The Idler Academy

As a firm believer in life-long learning, I wish every town in Britain had its own Idler Academy. Do not be misled by the name, this new type of workshop-schoolroom-bookshop-café is not condoning mindless laziness and sloth, but rather a slower and more philosophical attitude to life, doing things you enjoy, learning new skills and being more self-sufficient and less materialistic. The logo is a snail, just like the Slow Food movement.

Husband and wife founders Tom Hodgkinson and Victoria Hull have created a community meeting place in a corner of Westbourne Park Road that is so cosy, it feels like you have stumbled accidentally into someone’s living room. There are kelim rugs, school chairs, pot plants, trays of cakes and biscuits, old books, wooden tables and floral frock wearing shop assistants that pour you tea while telling you how much happier we all were before consumerism took hold of our society and turned us all into workaholic, shopping obsessed, stressed out capitalists. Cupcakes, Victoria sponge cake, fruit cake, flapjacks and scones are all freshly baked by Blueberry Hill bakery of Kensel Rise.

The Idler Manifesto, printed on cardboard on a bookshelf, is a call to arms, its imperatives rallying for a return to nature and freedom: be creative, dig the earth, make compost, open the village hall, death to the supermarket!

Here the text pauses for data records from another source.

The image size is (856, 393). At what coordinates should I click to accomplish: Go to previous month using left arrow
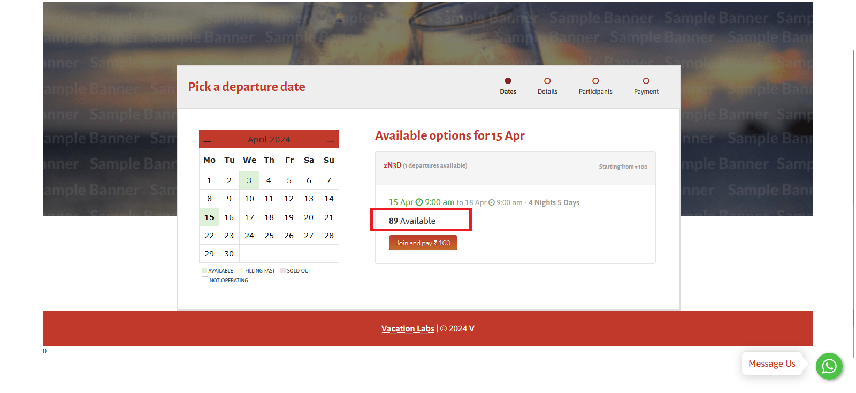pyautogui.click(x=208, y=141)
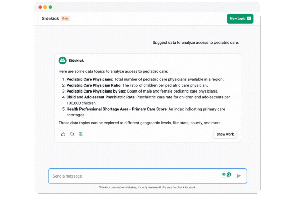Select the Pediatric Care Physician Ratio topic
The height and width of the screenshot is (199, 295).
coord(93,85)
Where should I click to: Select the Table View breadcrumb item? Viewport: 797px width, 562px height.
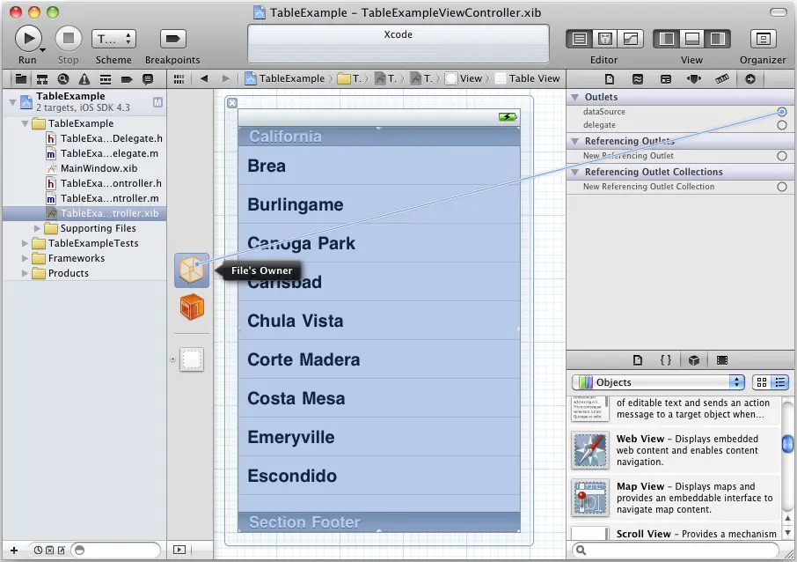pos(527,78)
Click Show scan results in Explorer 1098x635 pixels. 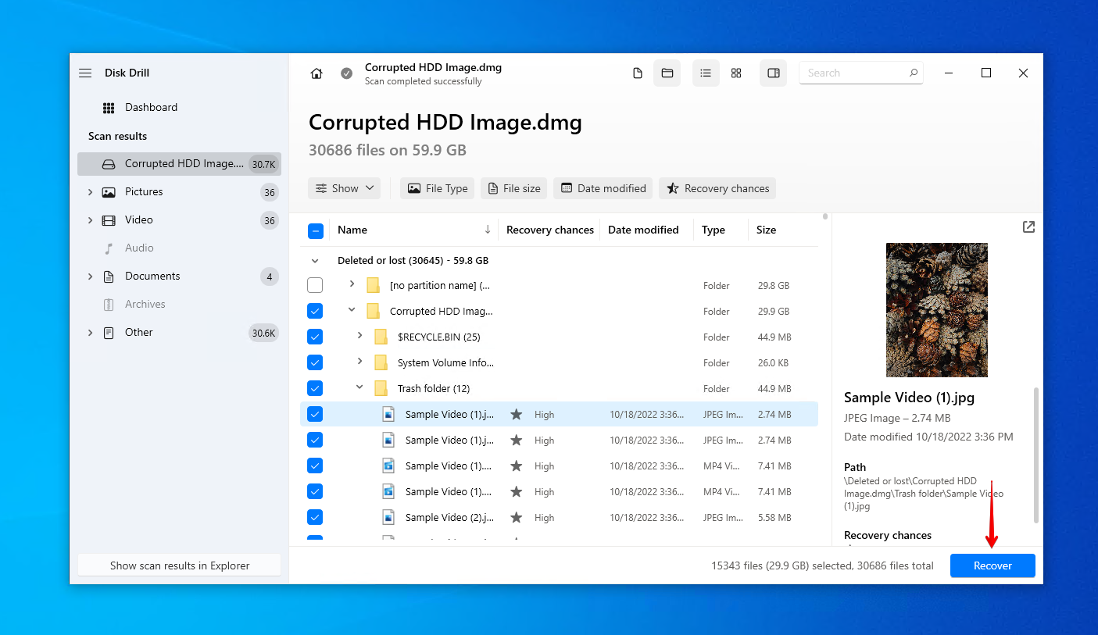click(179, 565)
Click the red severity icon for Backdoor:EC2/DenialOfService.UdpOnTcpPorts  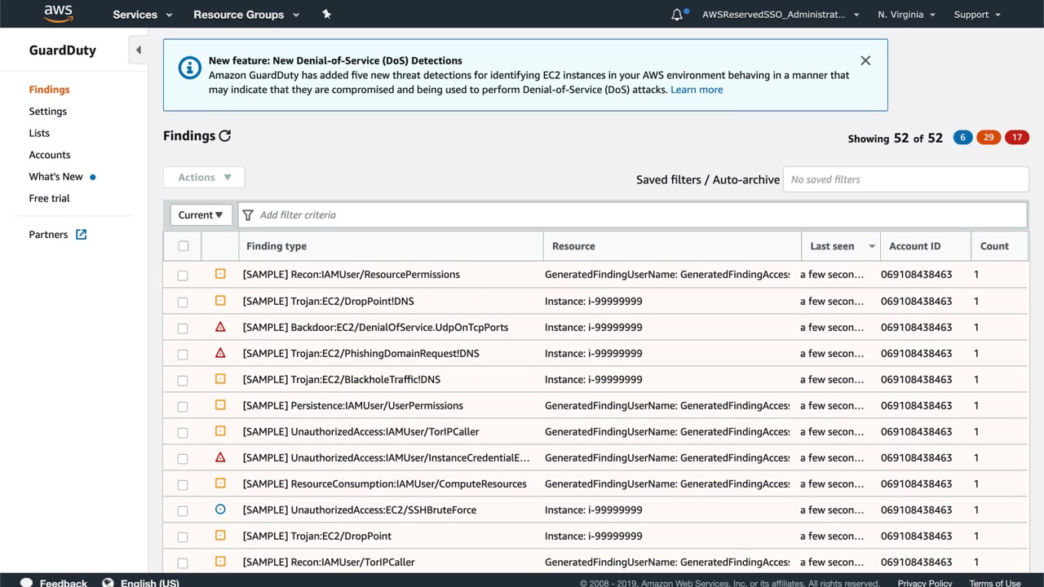point(220,327)
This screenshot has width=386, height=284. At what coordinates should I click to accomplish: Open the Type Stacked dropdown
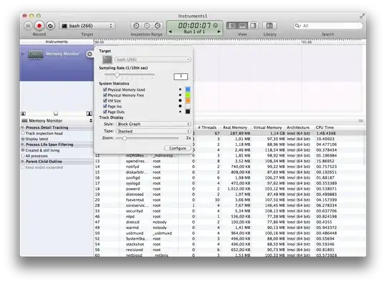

What this new style of academy is calling for is, a return to the subject matter that the state school system has sadly abandoned in favour of more “hard” subjects. Many cookery-gardening-crafting schools have sprung up all over Britain in the last five years to meet the need our society has for learning useful skills. The Ilder Academy has gone one step further, placing ukelele music, Stoic studies, Renaissance music and the mysteries of the Arabian Nights on a curriculum that challenges our modern day notion of education and its importance at the very root of our wellbeing and search for happiness.

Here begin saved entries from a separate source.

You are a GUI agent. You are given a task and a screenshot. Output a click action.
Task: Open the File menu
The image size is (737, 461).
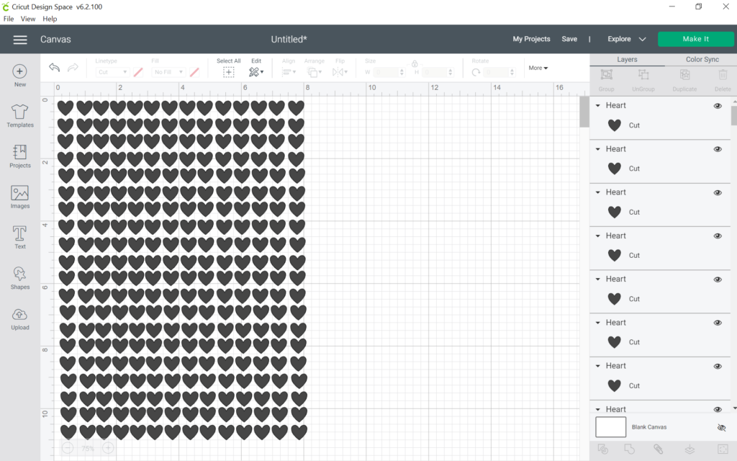(9, 19)
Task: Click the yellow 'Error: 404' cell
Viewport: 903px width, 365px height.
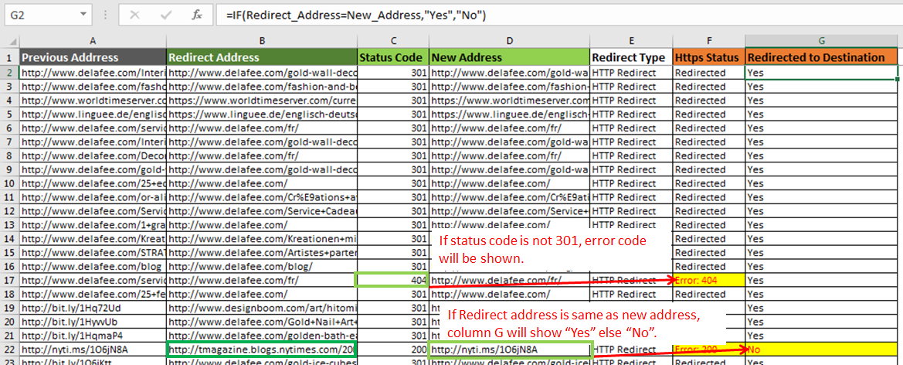Action: (x=708, y=280)
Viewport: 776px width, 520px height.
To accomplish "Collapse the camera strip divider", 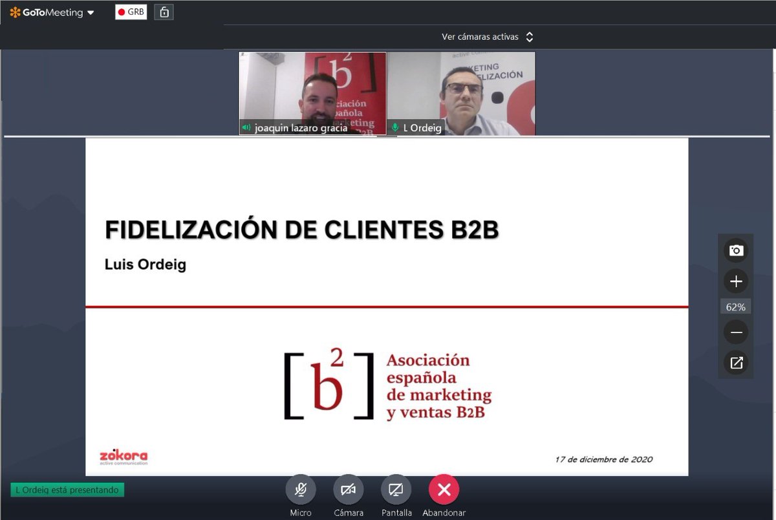I will 387,135.
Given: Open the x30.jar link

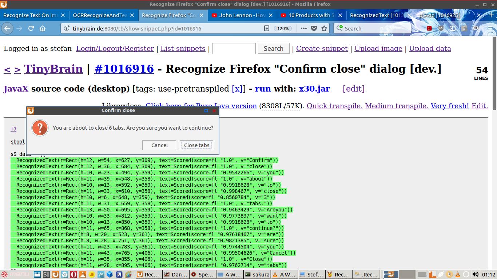Looking at the screenshot, I should pos(314,89).
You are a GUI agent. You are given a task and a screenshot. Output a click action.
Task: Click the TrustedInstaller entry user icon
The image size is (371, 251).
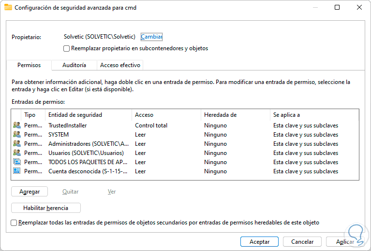click(17, 126)
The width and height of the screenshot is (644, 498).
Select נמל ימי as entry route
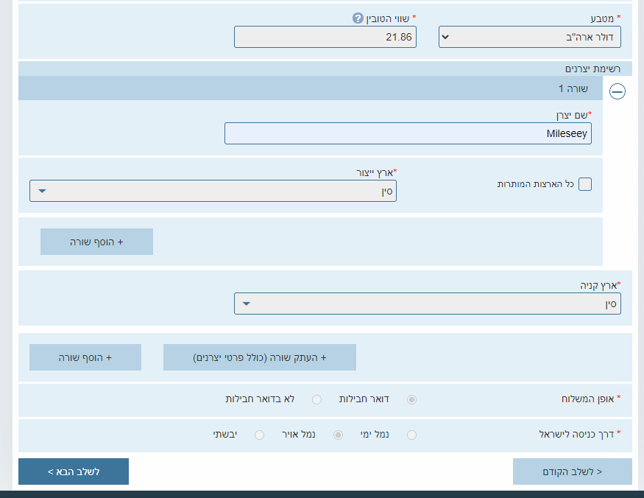pyautogui.click(x=411, y=435)
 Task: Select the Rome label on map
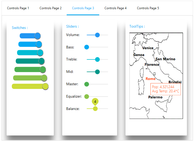tap(150, 79)
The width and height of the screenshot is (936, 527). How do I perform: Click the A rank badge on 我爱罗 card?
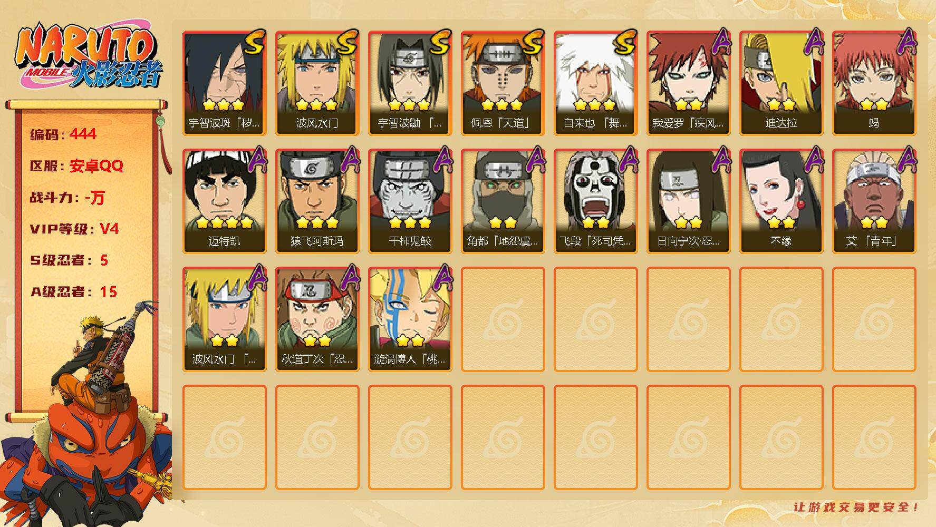[721, 42]
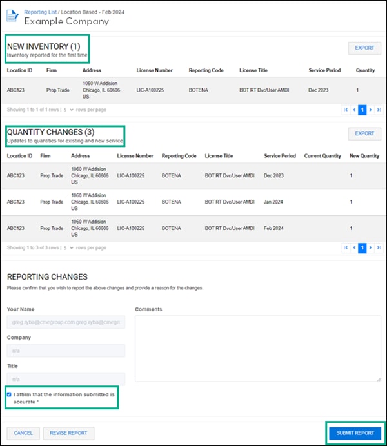Export the Quantity Changes table
This screenshot has height=446, width=387.
tap(364, 133)

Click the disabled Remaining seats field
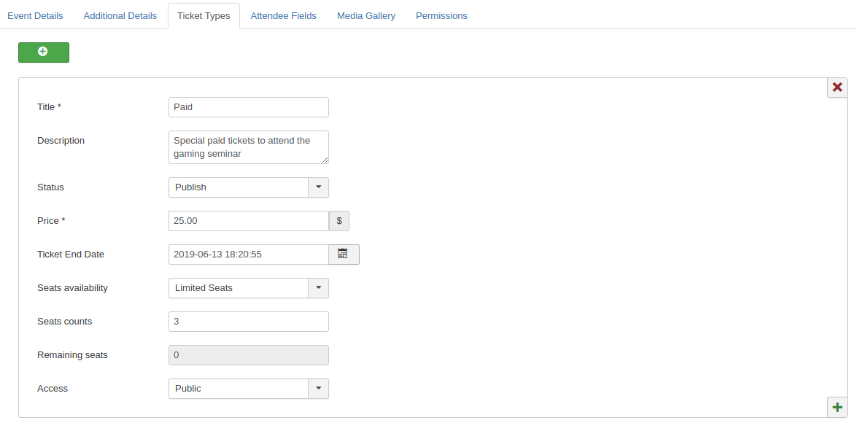[249, 355]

This is what the founders believe:

“It’s intriguing to note that in Ancient Greece, the word for ‘leisure’, or scholee, later turned into our word for ‘school’. Education was a privilege of the free élite, hence the term, “liberal education”. Education distinguished the free man from the slave. State education today, though, is really a matter of fitting us out for servility rather than liberty. The Idler’s idea of education is different: we want to liberate by giving people skills both academic and practical. We want to teach English grammar, Latin, calligraphy, gardening and embroidery, so we can concentrate more of our time on beauty and truth rather than simply toiling for wages. We want to rediscover the pleasures both of creativity and the intellect, and help people to become self-reliant, capable and competent. That way lies liberty. Hence our motto, libertas per cultum, meaning “freedom through education”. And that word cultummeans “education” not in the sense of instilling propaganda, but in the sense of “cultivation” or “culture”.”

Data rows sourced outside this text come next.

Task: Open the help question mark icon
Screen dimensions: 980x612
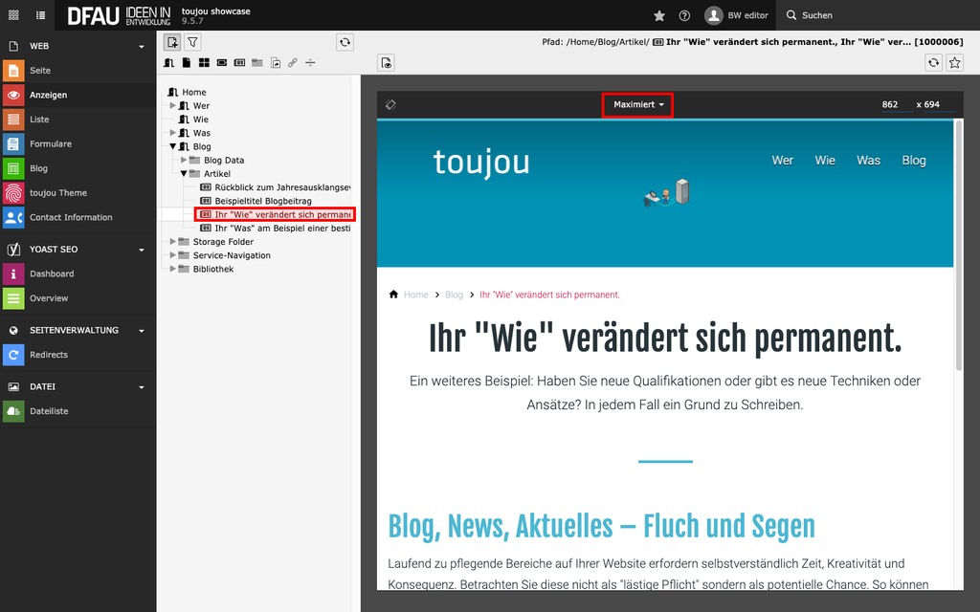Action: coord(684,15)
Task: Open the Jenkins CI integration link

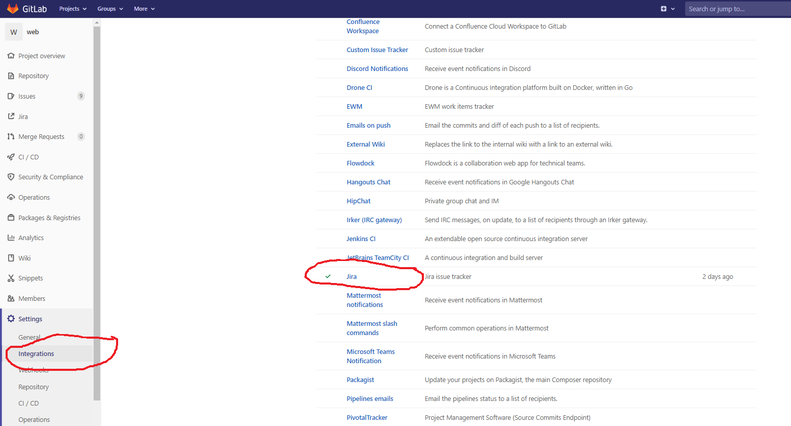Action: click(x=361, y=239)
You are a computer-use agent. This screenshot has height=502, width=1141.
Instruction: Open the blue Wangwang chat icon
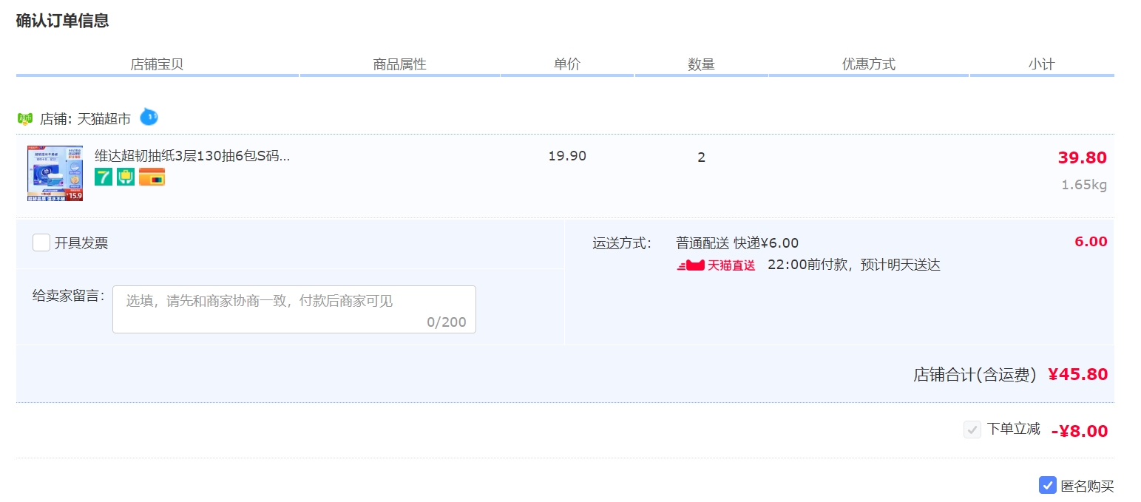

As well as ancient philosophy and classical music, there are short courses in edible flower growing and eating, needlework, calligraphy, Latin, rhetoric and theology. Tom and Victoria live in Exmoor, where they make their own honey and grow their own vegetables. Tom is a writer for Country Living magazine and a number of national newspapers, as well as author of five books on his specialist subject. At the same as he teaches parents how to bring up children without the fussing and attention that today’s child centred society dictates, he can also show them how to create their own small holding. Animal husbandry is one of the topics on the syllabus, including the keeping of hens for eggs.

Courses cost from as little as £20 for non-members and £15 for members, are run in small groups and are mainly held in the evenings from 6.30pm till 8.30pm. There is a meeting room downstairs and also a garden patio area where canapes and wines are served.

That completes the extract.